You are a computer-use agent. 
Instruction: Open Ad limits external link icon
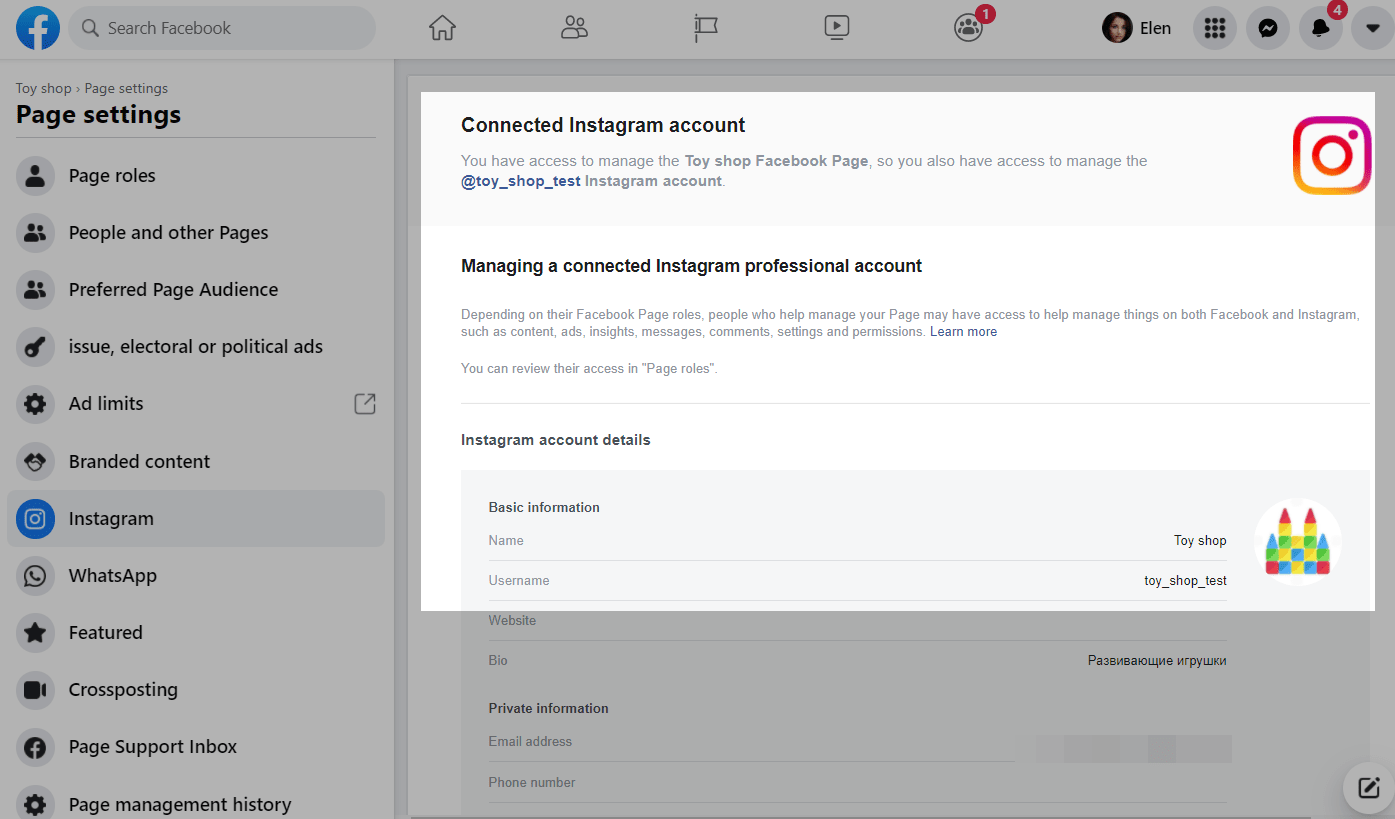pyautogui.click(x=365, y=404)
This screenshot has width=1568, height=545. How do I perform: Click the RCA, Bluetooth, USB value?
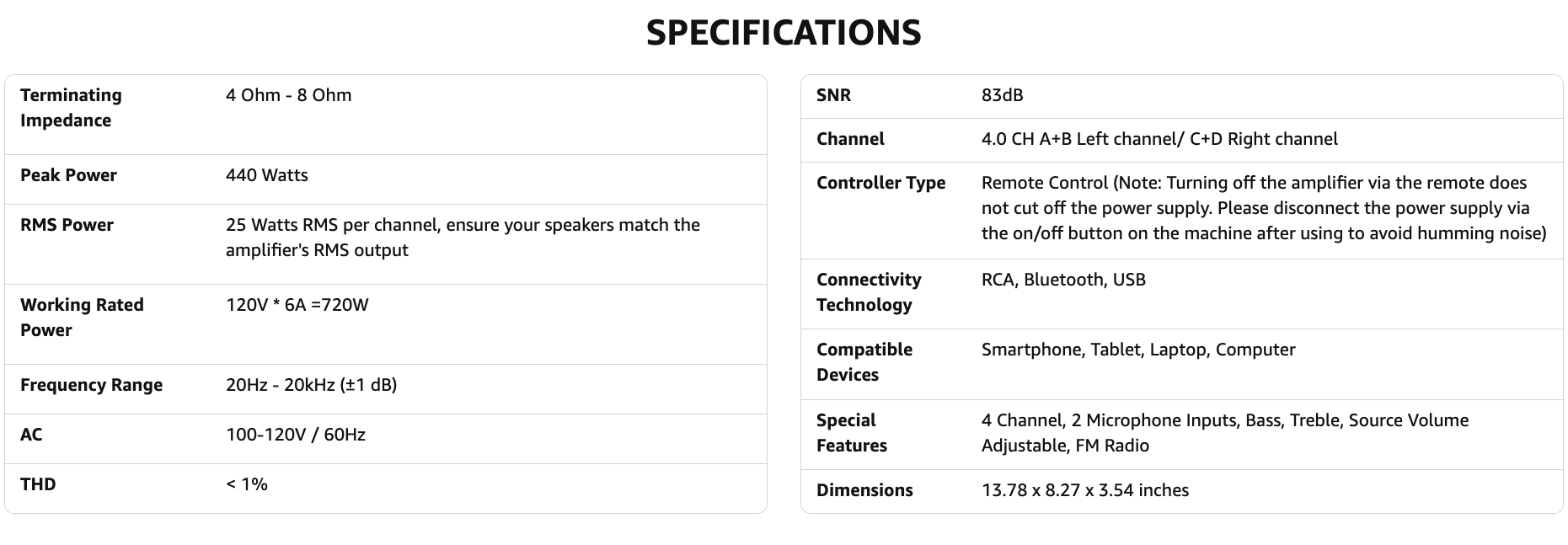tap(1062, 280)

WHAT NEEDS TO BE DONE
Reproduce the entries above exactly. Do not include the images.

COMPLETED TASK
You are a computer-use agent. 
Instruction: Open Ad limits external link icon
pyautogui.click(x=365, y=404)
This screenshot has width=1568, height=545. How do I perform: Click the RCA, Bluetooth, USB value?
tap(1062, 280)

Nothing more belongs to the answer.